Sustainability is increasingly important to consumers (and the environment), and many distilleries are actively prioritizing sustainability initiatives tailored to their local conditions. Victoria Distillers, located in Victoria on Vancouver Island in British Columbia, has pioneered a unique approach that has minimized its water and heat waste. The distillery, which opened in 2008, focuses primarily on gin, led by Victoria gin and the indigo-hued Empress 1908 gin, which the distillery created in collaboration with Victoria’s iconic Fairmont Empress hotel.
As they do at any distillery, the stills at Victoria Distillers generate a lot of heat. “When you’re distilling, you boil off all this alcohol and you recapture a lot of that energy from the alcohol vapor in the condenser,” says Victoria Distillers president and master distiller Peter Hunt. “You create a lot of hot water. When we first installed the still, that was essentially going down the drain.”

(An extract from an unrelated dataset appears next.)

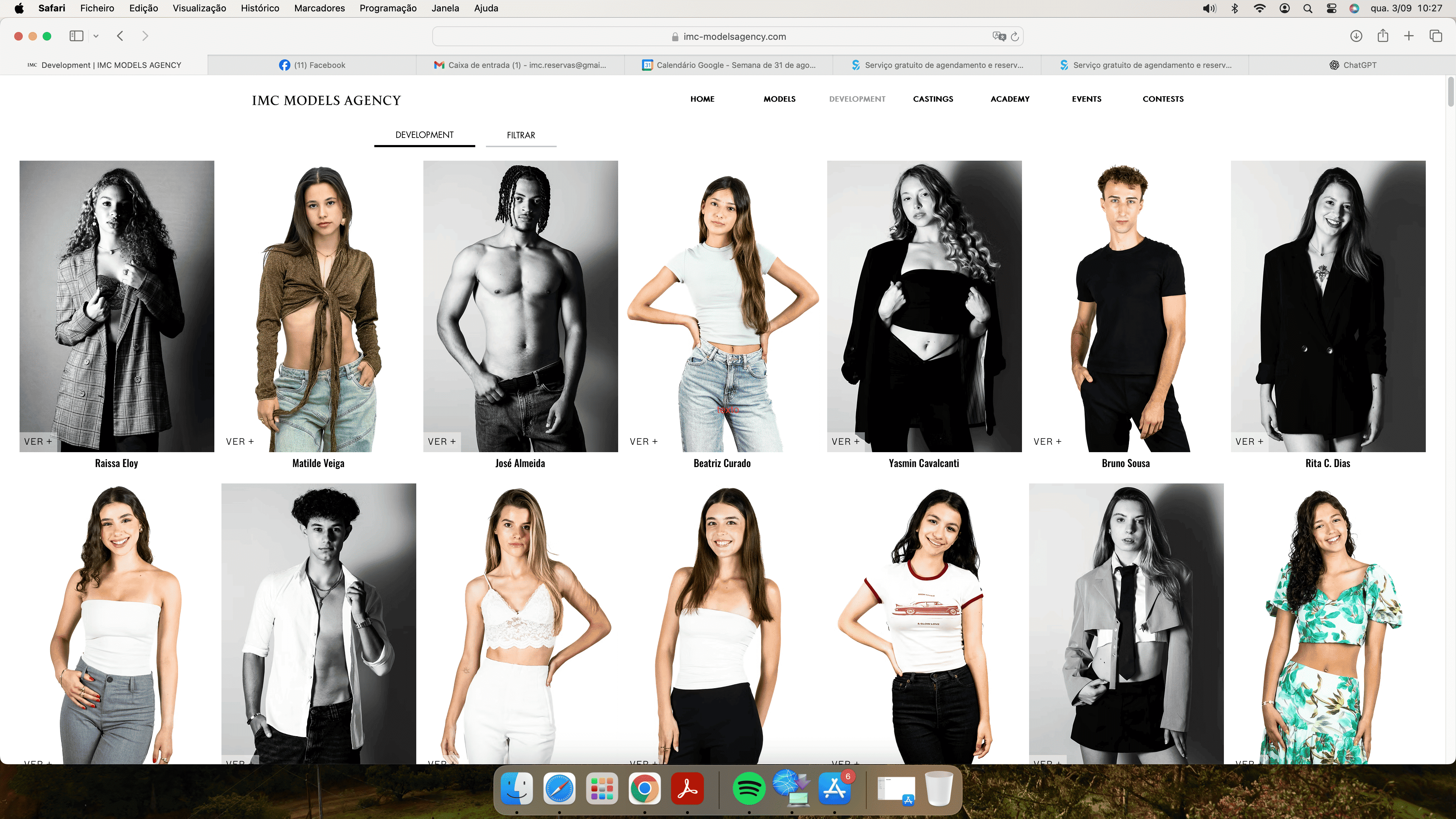This screenshot has width=1456, height=819.
Task: Show the tab overview icon
Action: coord(1436,36)
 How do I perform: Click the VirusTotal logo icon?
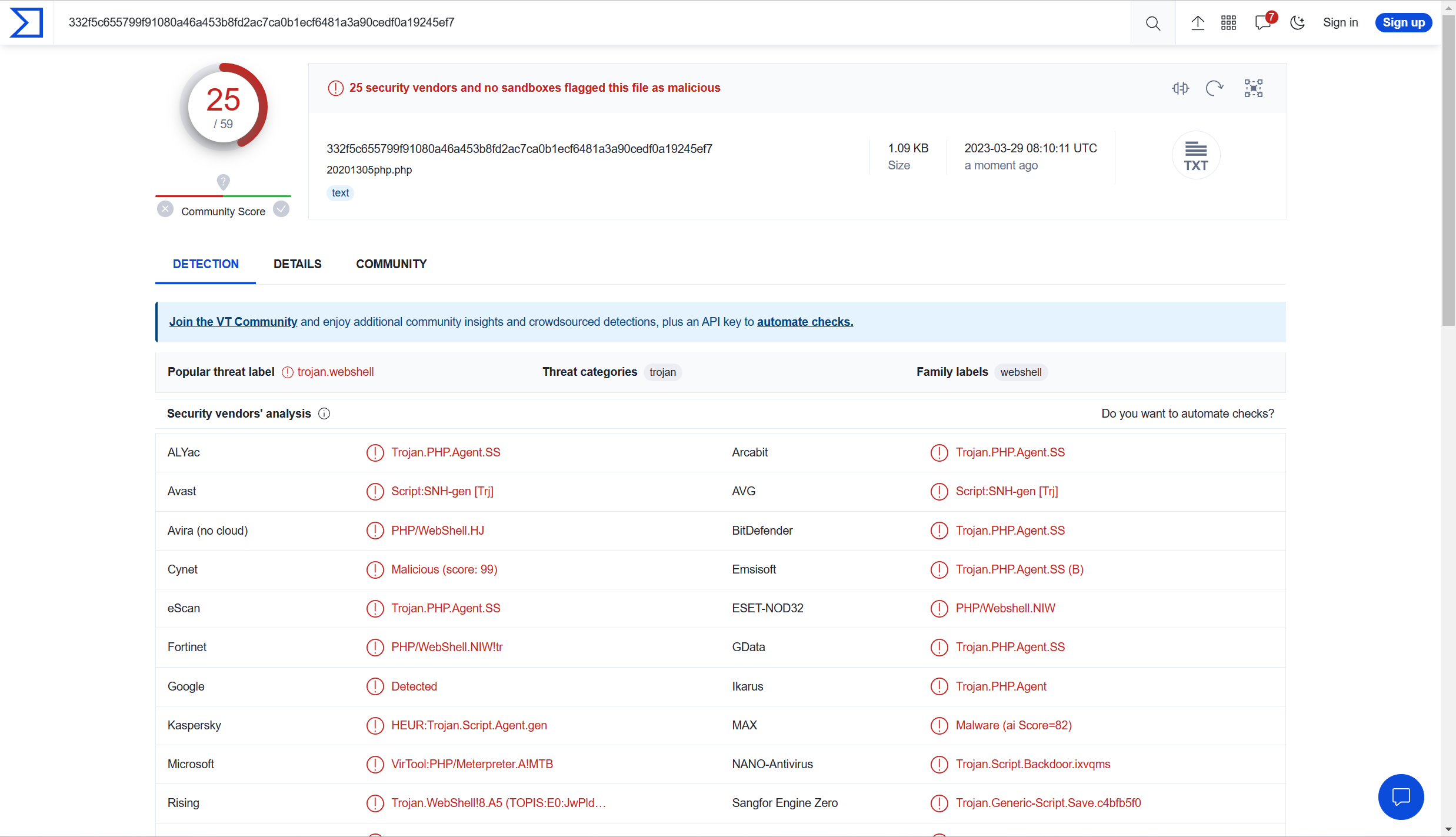26,22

But when the distillery moved to a new location right on the Victoria waterfront in 2015, they saw their opportunity. The Sidney Pier Hotel & Spa next door, which has common ownership with the distillery, has a full geothermal system that heats and cools the hotel. “When we renovated our parking lot, we put pipes underneath it that went between the distillery and the basement of the hotel,” Hunt says. “We put the still on a closed loop of water that cycles within the distillery, and a heat exchanger takes all that energy and transfers it into the pipes that go into the hotel.” The energy feeds directly into the hotel’s geothermal system. “Now, we’re not putting any water down the drain at all. We have two 900 liter stills running every day, and for each distillation we’re saving 1,000 gallons of water and about 742,000 BTUs. All of that is transferred over to the hotel to heat the hotel rooms.”

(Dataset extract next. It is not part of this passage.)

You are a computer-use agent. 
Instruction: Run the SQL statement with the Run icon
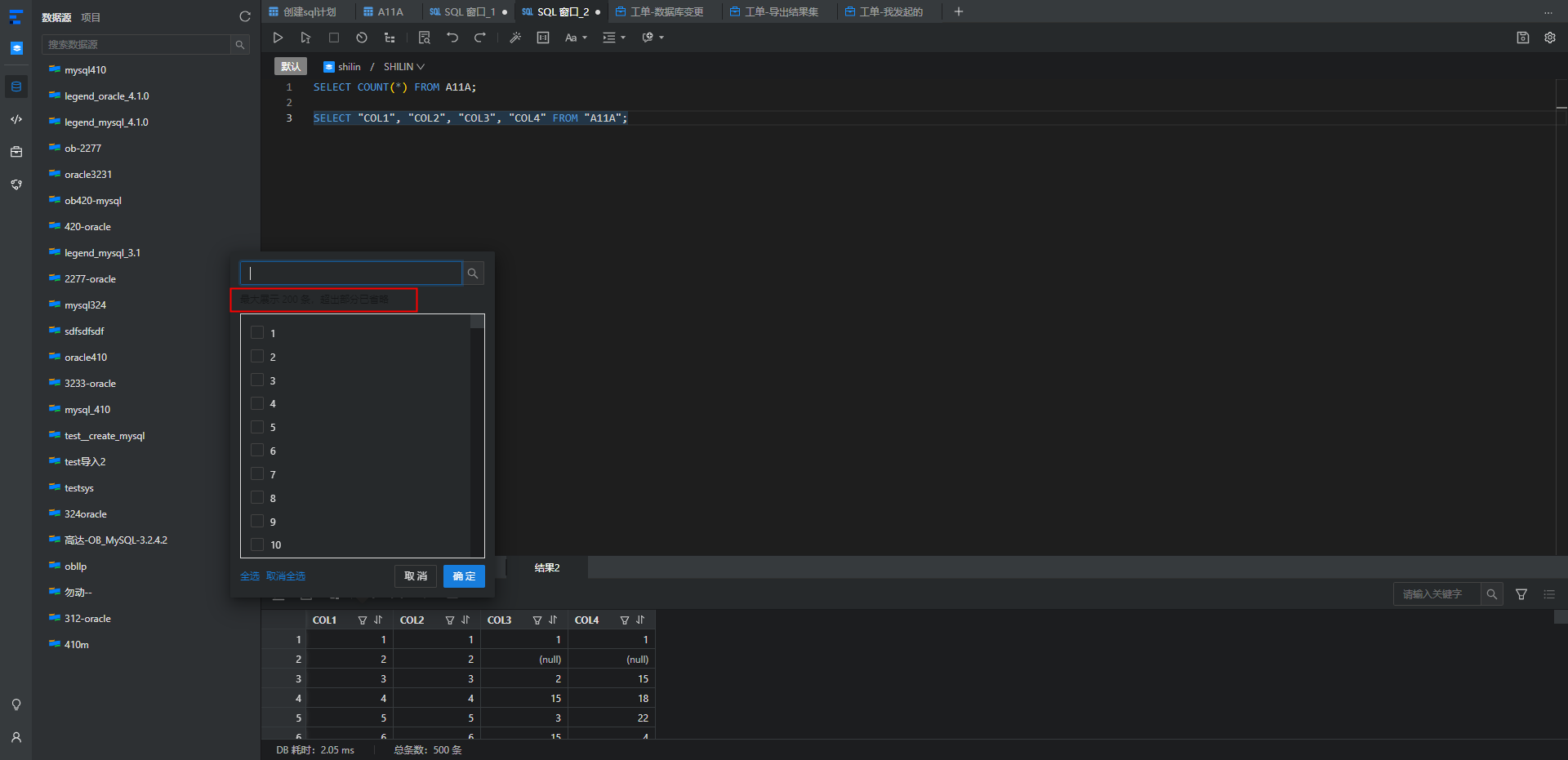(278, 38)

Like many sustainable initiatives, the system took some work to set up, but now provides major benefits at very little cost. “The first month of tuning took a bit of work, but now it’s dead easy,” Hunt says. “It’s essentially just there when we need it. As soon as the still warms up to a boil and we need water to cool the condenser, the pumps flip on and start the circulation of water. And then the heat exchanger cools that water automatically and it flows over to the hotel. And over the last year, we’ve saved about 357,000 gallons of water and 264 million BTUs from going down the drain.”

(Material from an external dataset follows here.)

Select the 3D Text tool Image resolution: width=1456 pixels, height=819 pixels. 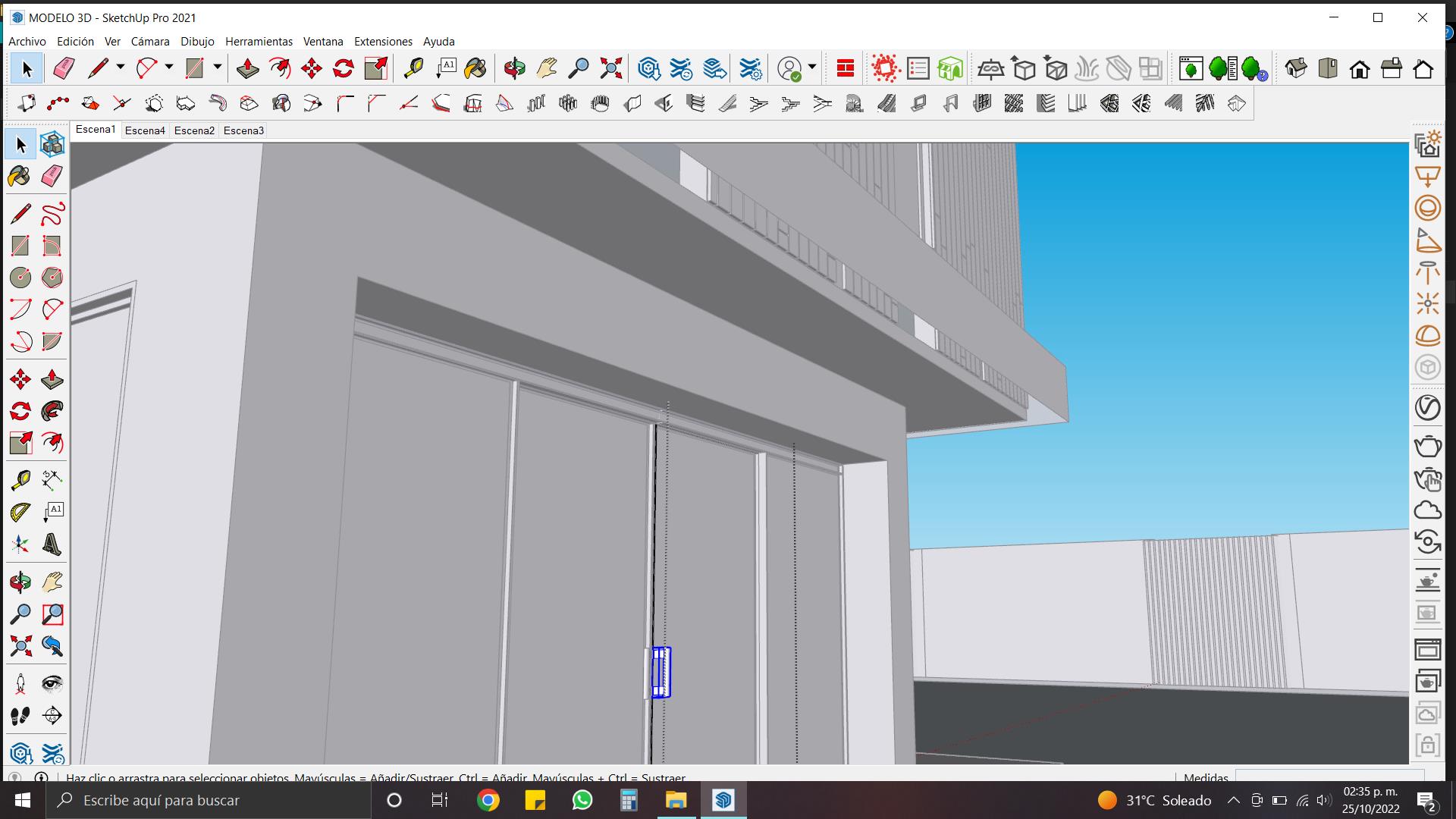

Of course, most distilleries don’t have geothermally powered hotels next door. But that’s not really the point. Victoria Distillers saw a local situation that it could use to dramatically reduce its water usage and thermal waste, and took advantage of it. Other distilleries will have totally different opportunities, based on what’s around them. “The sustainable initiatives [you can pursue] really depend on your production process,” Hunt says. “But there are local organizations that can help you find those opportunities.” Victoria Distillers worked with several such organizations — including Vancouver Island Green Business, Climate Smart, and the Surfrider Foundation — as it designed its heating system and pursued other sustainable initiatives to minimize plastic waste in production and in the tasting room and minimize its emissions more generally.
For Hunt, the key to starting to build a sustainable business is leaning into what’s available to you. “You just have to search around and evaluate, as a business, what your biggest opportunities are for reduction in water use, energy use, fossil fuel use, whatever it happens to be.”